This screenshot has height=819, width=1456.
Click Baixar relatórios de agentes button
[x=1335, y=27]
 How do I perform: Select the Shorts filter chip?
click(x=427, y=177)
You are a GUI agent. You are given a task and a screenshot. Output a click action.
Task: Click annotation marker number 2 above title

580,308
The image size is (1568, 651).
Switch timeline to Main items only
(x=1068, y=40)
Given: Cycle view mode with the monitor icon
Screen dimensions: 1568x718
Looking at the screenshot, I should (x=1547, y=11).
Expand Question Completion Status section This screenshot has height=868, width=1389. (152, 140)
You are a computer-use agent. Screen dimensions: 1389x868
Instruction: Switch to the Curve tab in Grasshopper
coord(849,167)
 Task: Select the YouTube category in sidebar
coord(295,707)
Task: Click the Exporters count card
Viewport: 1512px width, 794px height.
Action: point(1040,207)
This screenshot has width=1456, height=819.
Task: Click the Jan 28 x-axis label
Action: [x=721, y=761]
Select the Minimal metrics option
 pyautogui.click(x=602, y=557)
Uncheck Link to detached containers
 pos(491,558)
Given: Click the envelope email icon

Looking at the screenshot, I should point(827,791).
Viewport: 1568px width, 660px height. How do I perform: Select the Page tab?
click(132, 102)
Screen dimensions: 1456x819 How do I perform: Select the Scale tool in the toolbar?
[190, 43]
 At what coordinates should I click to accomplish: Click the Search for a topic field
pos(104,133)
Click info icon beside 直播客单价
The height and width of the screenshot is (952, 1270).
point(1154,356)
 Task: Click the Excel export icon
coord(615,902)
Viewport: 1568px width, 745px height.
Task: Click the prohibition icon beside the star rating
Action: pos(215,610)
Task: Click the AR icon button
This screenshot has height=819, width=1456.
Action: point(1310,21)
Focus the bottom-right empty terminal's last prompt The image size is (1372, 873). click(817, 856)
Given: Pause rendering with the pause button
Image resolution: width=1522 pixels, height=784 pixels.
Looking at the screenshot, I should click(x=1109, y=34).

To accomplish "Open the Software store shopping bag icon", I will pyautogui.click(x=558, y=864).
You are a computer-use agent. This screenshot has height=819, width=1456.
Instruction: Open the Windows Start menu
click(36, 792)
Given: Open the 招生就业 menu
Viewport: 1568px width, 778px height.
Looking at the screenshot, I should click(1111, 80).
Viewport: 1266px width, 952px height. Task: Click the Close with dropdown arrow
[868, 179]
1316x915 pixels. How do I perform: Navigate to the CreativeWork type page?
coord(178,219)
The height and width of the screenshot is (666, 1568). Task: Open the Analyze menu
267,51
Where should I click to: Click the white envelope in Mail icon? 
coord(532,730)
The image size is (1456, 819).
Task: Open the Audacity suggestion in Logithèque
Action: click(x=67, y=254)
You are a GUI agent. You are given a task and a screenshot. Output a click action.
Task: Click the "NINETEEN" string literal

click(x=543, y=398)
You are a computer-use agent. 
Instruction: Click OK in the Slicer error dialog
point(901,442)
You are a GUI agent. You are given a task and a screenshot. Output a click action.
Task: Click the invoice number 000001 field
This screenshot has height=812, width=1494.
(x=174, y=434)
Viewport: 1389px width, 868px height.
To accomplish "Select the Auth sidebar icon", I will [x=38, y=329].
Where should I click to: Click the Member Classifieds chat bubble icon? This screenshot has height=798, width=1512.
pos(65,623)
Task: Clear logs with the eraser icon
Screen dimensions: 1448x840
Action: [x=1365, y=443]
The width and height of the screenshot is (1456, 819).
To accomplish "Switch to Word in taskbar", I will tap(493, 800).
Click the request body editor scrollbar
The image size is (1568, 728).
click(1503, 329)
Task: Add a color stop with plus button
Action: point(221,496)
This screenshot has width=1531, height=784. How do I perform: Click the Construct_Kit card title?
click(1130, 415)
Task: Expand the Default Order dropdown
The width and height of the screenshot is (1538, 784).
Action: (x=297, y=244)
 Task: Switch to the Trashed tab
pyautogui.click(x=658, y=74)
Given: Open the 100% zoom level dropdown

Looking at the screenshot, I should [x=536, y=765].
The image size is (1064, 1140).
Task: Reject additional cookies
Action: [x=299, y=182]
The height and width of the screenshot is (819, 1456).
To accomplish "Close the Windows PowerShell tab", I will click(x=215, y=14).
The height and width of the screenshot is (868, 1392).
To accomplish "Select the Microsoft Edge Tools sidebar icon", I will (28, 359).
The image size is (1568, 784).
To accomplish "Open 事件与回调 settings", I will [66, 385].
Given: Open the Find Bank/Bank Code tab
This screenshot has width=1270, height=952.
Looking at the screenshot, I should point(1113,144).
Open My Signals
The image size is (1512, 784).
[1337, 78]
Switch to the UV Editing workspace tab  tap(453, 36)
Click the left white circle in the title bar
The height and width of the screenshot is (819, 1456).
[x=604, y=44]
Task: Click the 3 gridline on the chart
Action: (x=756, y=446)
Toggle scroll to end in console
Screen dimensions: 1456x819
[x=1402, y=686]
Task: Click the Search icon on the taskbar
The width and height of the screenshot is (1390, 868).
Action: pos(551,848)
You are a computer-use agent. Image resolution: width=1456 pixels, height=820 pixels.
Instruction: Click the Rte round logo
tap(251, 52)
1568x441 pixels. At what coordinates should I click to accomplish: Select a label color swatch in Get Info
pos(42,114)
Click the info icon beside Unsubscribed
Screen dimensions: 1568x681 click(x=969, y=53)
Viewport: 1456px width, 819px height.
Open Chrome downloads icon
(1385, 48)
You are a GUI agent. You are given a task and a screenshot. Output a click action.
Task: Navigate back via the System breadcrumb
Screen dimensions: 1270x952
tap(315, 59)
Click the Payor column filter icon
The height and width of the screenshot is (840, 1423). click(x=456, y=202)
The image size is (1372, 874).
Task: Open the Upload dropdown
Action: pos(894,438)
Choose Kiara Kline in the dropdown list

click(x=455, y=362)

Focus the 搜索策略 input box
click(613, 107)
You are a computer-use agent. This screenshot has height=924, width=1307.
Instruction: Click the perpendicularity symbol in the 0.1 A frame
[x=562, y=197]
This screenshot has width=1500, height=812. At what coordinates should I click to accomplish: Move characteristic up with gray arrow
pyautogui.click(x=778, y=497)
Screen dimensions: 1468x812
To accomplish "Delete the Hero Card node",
::::::::::
### Problem statement
Across the material, report every line that has the word "computer".

### Worked solution
You are a computer-use agent. Screen dimensions: 1389x868
You are a computer-use agent. This screenshot has height=819, width=1456.
You are a computer-use agent. 
You are a computer-use agent. Image resolution: width=1456 pixels, height=820 pixels.
You are a computer-use agent. This screenshot has height=924, width=1307.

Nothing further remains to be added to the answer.